→ **Requirement**: Only the lines from the one with "You are a computer-use" through the end of the data below belong in the answer, restated word for word, pictures excluded.

[Stored data]
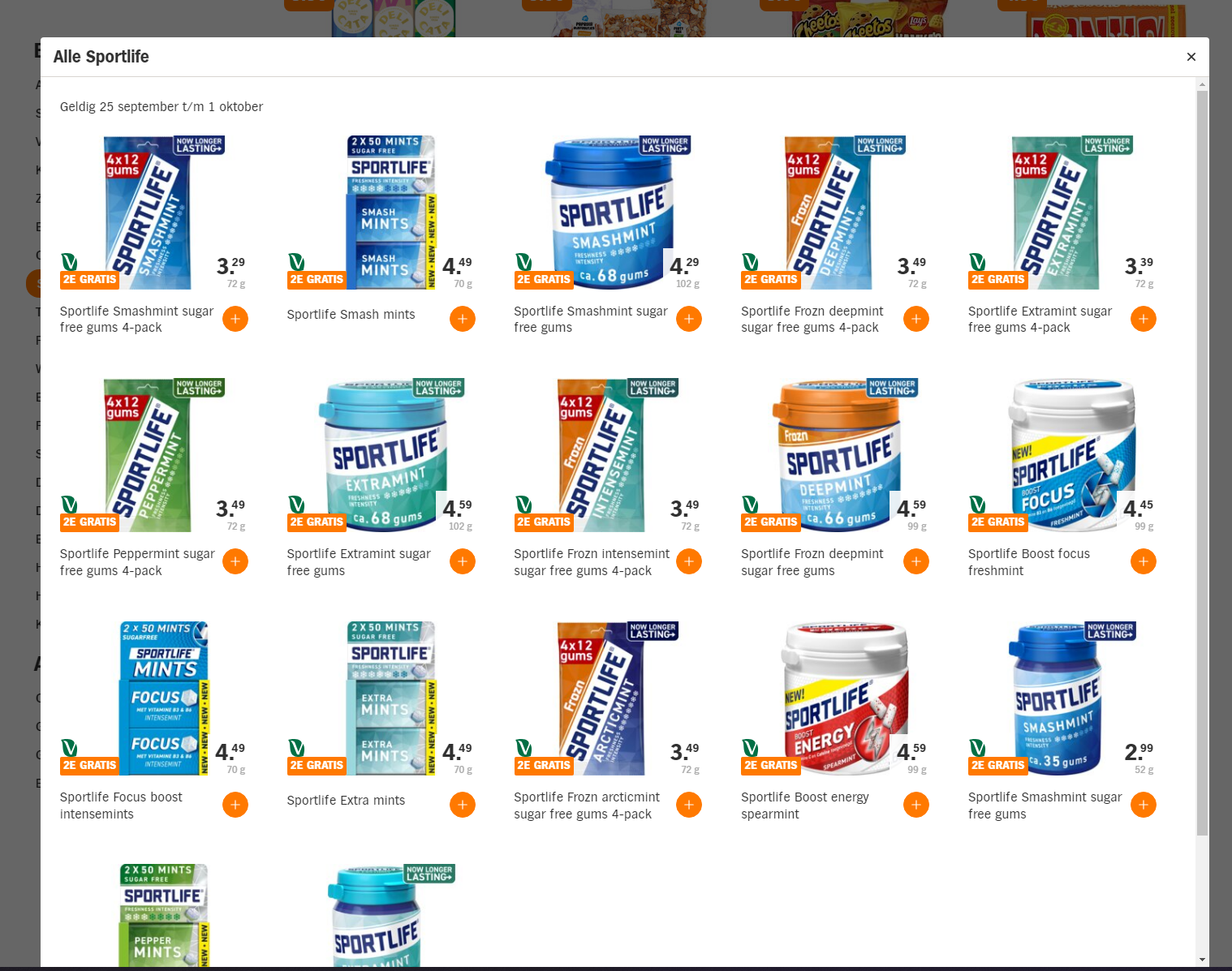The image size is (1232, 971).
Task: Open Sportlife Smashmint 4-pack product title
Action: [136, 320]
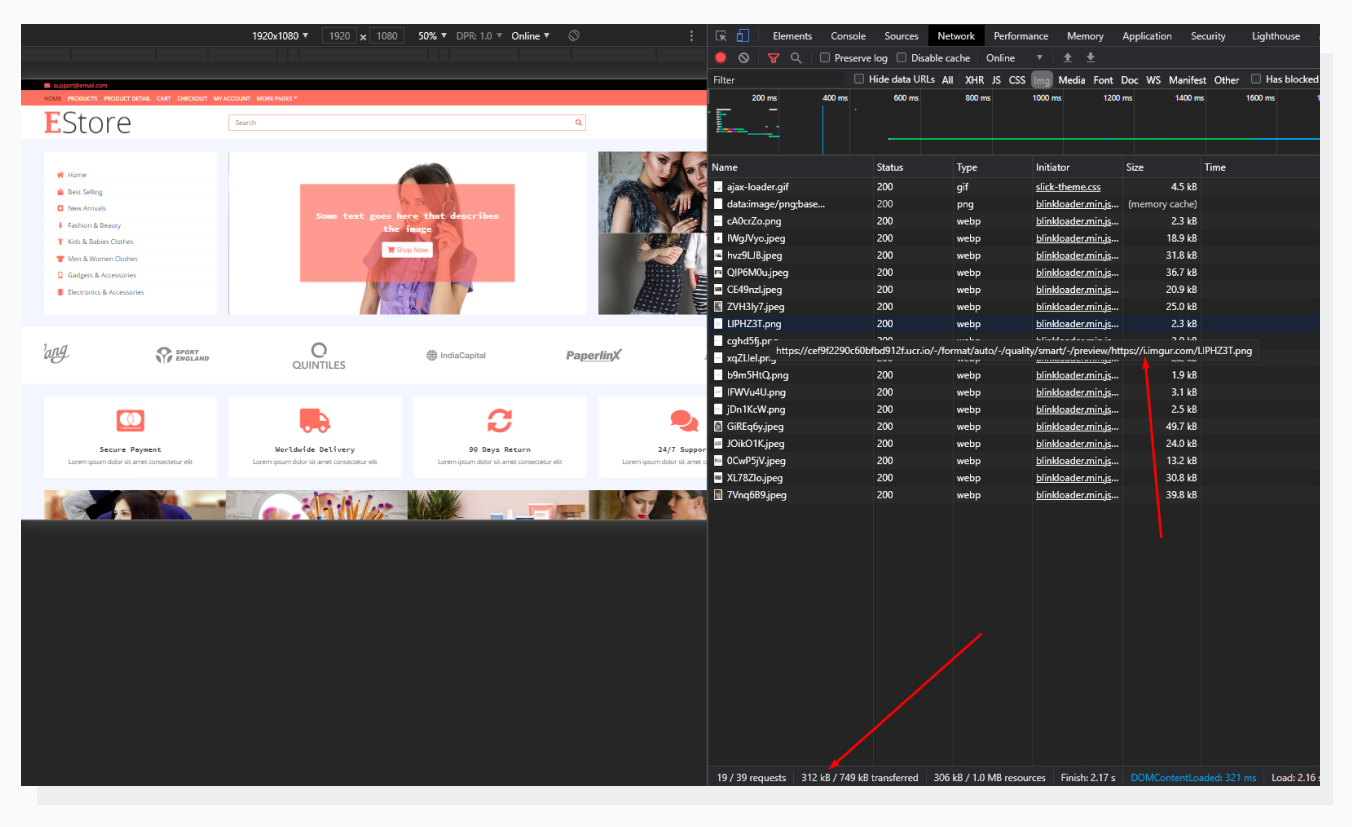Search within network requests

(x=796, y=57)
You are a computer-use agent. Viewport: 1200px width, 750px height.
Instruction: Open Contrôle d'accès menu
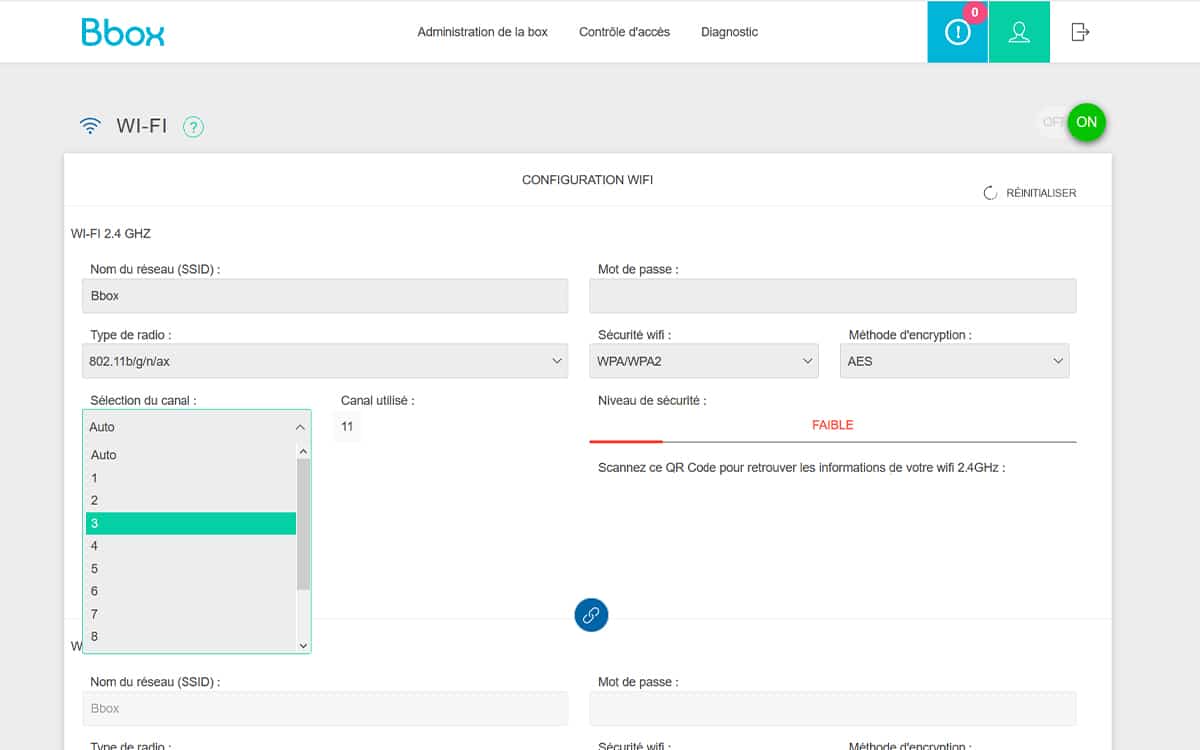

→ **Written reply**:
You are a computer-use agent. Viewport: 1200px width, 750px height.
Instruction: Open Contrôle d'accès menu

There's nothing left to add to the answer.